At a pornographic theatre, Harry's obnoxious behavior annoys the other patrons, who he butchers via bludgeoning, slashing and shooting. Seeing a newscast identify him as the serial killer, Harry unsuccessfully tries to dispose of Rubberneck, and has a complete mental breakdown. After suffering a series of nightmares and hallucinations, Harry strangles a neighboring little girl, changes his appearance, and goes on the run with Rubberneck.

Cast
 John Giancaspro as Harry Russo
 Jasmin Putnam as Drew/The Prostitute
 J. Breck Brown as Doctor Brown
 Pete Coleman as Otis
 Garvin Lee as Jack
 Mary Francis as Woman with Baby
 Kevin O'Malley as Jim Rhoades
 Jennifer Atkins as Kim Jenkel
 Bobby Jo Rabishaw as Ms. Parker
 Sandy Shoning as Theater Victim
 Kimberly Lynn Lillard as Child
 Robert Williams as Frank Burget
 Laurie Farwell as Shower Victim
 Michael Anthony Caschetta as Theater Victim 2
 Alexis Giancaspro as Baby in Bathroom
 Gary Lee Bauman as Theater Victim 3
 Ron Atkins as The Radio Man/Rubberneck's Voice

Reception
Critical Condition's review of Schizophreniac and its first sequel described both films as "the definition of sick" and "a love it or hate it affair". A score of three and a half was given by Crypt of the Dead, which wrote that the film is "sick and twisted" and "was a weird and very interesting ride" that despite the bad acting and poor special effects "[has] got some real shock value and it's also quite funny at times".

Horror News.net described it as "not so bad" and "entertaining on several levels", while Film Threat awarded five stars, and summed Schizophreniac up with "There's a sense of danger here and it's bound to leave one's mouth agape despite the shortcomings of an underground film such as poor production value and acting. You don't think to poke fun at bad special effects, sets or performances. You're just waiting to see what the hell will happen next."
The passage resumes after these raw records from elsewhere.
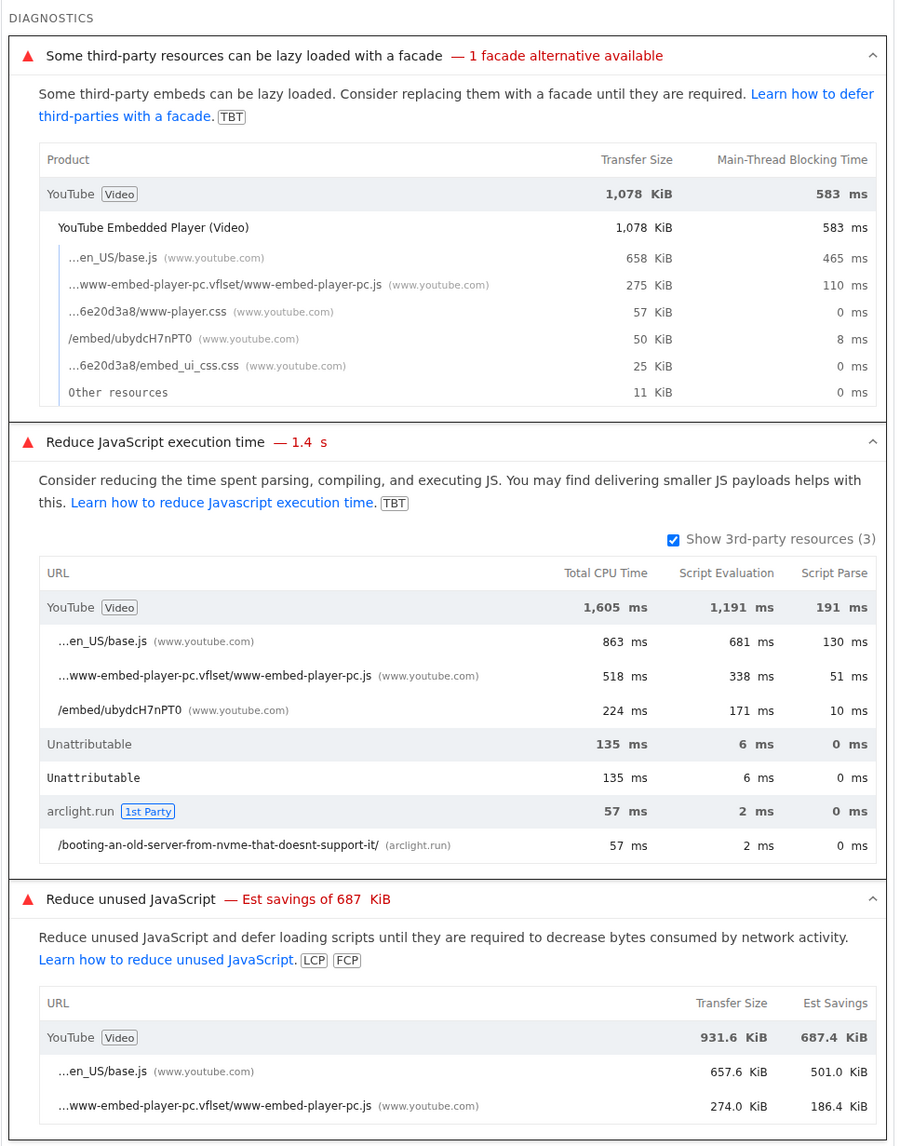
Task: Collapse the third-party facade audit chevron
Action: 872,56

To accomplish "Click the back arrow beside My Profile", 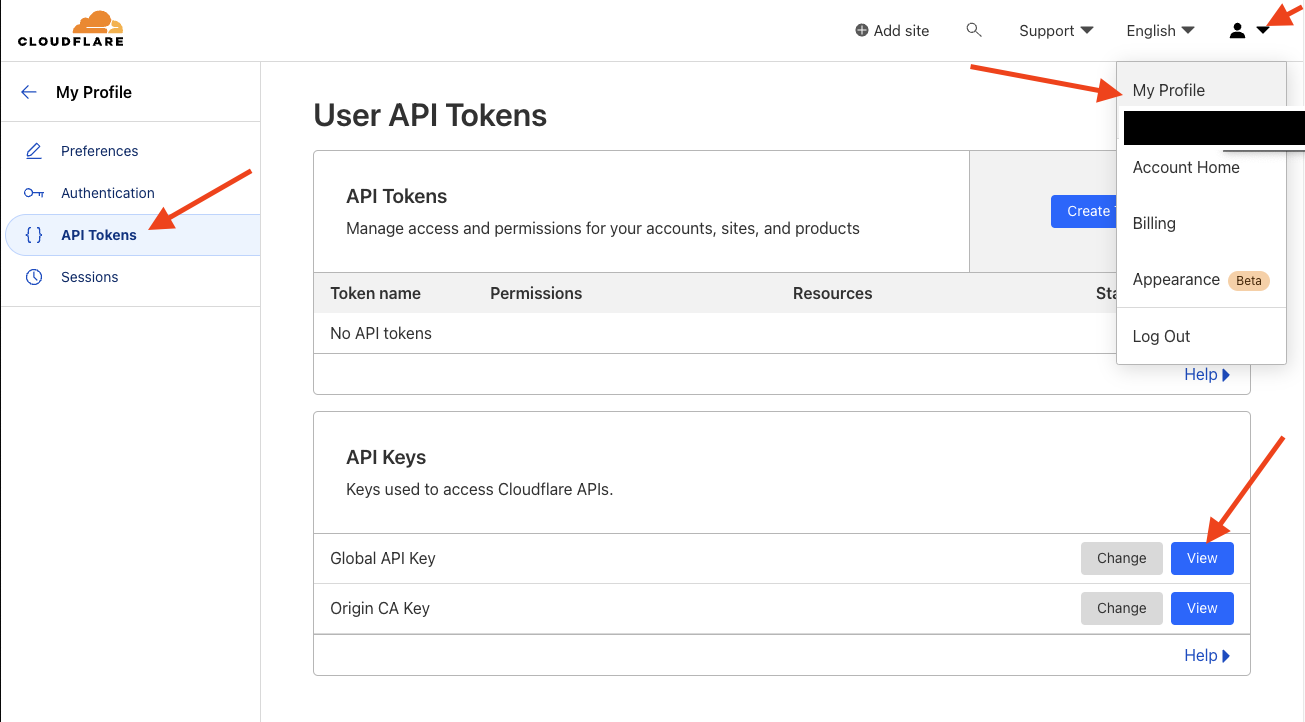I will coord(29,92).
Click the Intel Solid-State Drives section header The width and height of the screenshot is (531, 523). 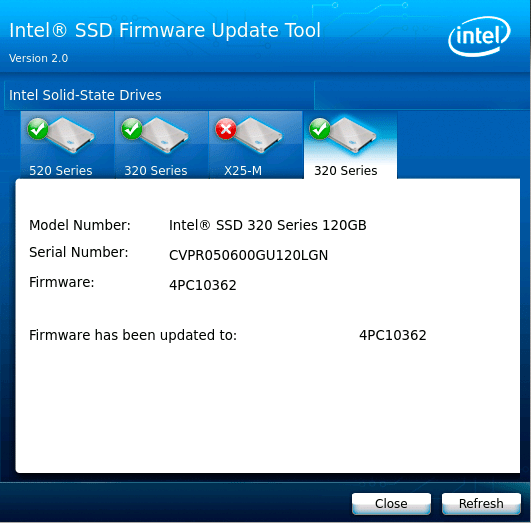85,95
Rogue Cinema praised John Giancaspro's erratic performance, and said Schizophreniac may be the most disturbing film they have ever seen. Giancaspro's performance was also commended by Soiled Sinema, whose review gave the closing statement, "As can be expected, most low budget films are complete shit. Ron Atkin's Schizophreniac is an exception to the afflicted world of extremely low budget filmmaking. When you have a star like John Ginacaspro and a director with an eye for entertainment like Ron Atkins, it is hard to go wrong."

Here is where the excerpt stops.